» **Problem details**:
How many lines in the entries below contain the string "dropdown"? Reply with the number alone.

» **Records supplied**:
• • • • •

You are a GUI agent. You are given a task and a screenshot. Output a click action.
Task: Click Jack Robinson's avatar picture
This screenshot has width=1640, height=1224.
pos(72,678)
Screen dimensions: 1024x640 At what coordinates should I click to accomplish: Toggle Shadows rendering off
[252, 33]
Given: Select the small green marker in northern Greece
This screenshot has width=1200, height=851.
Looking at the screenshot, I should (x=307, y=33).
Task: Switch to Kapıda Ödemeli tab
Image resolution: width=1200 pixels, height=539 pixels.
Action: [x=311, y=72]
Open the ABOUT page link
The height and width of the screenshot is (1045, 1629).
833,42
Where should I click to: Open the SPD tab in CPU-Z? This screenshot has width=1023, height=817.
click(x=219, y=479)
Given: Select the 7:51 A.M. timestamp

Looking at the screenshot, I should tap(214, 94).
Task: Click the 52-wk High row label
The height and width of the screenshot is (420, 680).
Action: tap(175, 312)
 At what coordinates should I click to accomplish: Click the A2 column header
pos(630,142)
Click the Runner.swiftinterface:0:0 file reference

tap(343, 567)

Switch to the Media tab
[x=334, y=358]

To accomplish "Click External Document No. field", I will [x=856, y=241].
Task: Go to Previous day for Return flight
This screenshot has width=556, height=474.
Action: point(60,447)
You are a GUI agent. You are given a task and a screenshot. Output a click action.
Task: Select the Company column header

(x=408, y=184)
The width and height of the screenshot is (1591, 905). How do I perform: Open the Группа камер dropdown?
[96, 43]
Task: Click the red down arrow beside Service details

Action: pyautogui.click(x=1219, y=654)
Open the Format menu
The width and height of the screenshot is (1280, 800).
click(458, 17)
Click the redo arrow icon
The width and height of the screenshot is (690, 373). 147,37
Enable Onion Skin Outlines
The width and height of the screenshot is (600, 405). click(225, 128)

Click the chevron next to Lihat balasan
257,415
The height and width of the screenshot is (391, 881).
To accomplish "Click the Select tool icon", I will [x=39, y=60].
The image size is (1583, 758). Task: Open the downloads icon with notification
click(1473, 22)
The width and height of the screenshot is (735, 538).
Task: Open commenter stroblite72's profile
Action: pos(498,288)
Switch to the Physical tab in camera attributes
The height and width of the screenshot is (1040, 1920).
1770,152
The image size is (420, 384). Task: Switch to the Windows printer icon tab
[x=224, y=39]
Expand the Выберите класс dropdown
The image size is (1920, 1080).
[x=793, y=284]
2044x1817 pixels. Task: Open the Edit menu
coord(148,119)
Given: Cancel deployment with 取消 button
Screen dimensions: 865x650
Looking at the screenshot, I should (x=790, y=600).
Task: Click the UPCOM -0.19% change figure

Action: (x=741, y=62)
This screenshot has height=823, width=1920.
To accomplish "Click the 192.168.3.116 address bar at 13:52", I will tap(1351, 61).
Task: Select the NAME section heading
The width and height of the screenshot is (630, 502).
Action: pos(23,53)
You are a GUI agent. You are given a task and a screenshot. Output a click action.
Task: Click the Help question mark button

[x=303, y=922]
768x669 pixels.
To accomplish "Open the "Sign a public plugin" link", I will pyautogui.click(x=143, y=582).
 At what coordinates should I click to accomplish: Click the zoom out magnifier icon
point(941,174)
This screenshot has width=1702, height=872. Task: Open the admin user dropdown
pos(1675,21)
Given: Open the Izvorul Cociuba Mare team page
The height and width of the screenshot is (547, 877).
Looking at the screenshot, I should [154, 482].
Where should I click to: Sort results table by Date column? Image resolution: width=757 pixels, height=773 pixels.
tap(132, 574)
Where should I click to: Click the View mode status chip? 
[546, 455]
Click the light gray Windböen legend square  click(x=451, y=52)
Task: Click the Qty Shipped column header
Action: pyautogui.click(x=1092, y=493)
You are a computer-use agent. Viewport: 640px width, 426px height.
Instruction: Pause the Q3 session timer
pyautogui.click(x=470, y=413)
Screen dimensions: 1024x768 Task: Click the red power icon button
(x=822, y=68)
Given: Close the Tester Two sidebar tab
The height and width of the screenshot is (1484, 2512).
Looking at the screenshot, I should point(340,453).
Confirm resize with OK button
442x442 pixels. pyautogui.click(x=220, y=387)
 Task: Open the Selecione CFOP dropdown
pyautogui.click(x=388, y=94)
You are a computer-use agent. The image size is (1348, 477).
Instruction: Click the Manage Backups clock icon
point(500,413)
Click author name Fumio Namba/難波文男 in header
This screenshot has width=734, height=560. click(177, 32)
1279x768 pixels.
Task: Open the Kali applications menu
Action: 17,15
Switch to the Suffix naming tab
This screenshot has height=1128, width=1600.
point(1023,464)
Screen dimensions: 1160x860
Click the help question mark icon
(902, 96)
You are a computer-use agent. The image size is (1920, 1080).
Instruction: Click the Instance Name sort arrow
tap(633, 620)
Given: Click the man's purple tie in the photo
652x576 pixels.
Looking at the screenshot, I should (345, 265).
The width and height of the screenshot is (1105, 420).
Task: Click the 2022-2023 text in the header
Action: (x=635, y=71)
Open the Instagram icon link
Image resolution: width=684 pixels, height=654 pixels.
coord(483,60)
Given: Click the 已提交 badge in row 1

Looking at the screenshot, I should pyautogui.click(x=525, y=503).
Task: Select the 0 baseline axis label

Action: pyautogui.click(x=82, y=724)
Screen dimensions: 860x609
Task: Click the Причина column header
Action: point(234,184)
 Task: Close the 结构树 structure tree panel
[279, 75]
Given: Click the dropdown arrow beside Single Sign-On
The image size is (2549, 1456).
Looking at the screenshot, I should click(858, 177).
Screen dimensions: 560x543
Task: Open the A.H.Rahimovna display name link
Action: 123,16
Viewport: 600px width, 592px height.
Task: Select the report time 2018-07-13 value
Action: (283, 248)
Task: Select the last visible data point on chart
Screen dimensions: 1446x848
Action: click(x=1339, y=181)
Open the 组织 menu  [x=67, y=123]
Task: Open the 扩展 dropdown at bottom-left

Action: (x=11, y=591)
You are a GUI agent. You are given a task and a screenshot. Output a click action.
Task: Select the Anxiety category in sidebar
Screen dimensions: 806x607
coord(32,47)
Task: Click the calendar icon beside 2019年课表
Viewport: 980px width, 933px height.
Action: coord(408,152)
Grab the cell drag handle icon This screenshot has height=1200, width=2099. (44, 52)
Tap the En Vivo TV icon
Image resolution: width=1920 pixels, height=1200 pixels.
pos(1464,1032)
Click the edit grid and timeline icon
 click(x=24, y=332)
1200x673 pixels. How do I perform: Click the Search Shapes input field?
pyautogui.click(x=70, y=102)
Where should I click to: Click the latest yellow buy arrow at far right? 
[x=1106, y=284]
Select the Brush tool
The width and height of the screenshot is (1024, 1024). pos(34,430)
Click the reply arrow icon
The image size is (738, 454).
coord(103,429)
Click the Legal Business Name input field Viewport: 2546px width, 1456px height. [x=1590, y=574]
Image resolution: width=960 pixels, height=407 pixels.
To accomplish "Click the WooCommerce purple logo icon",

• • • • •

» **Response below**:
6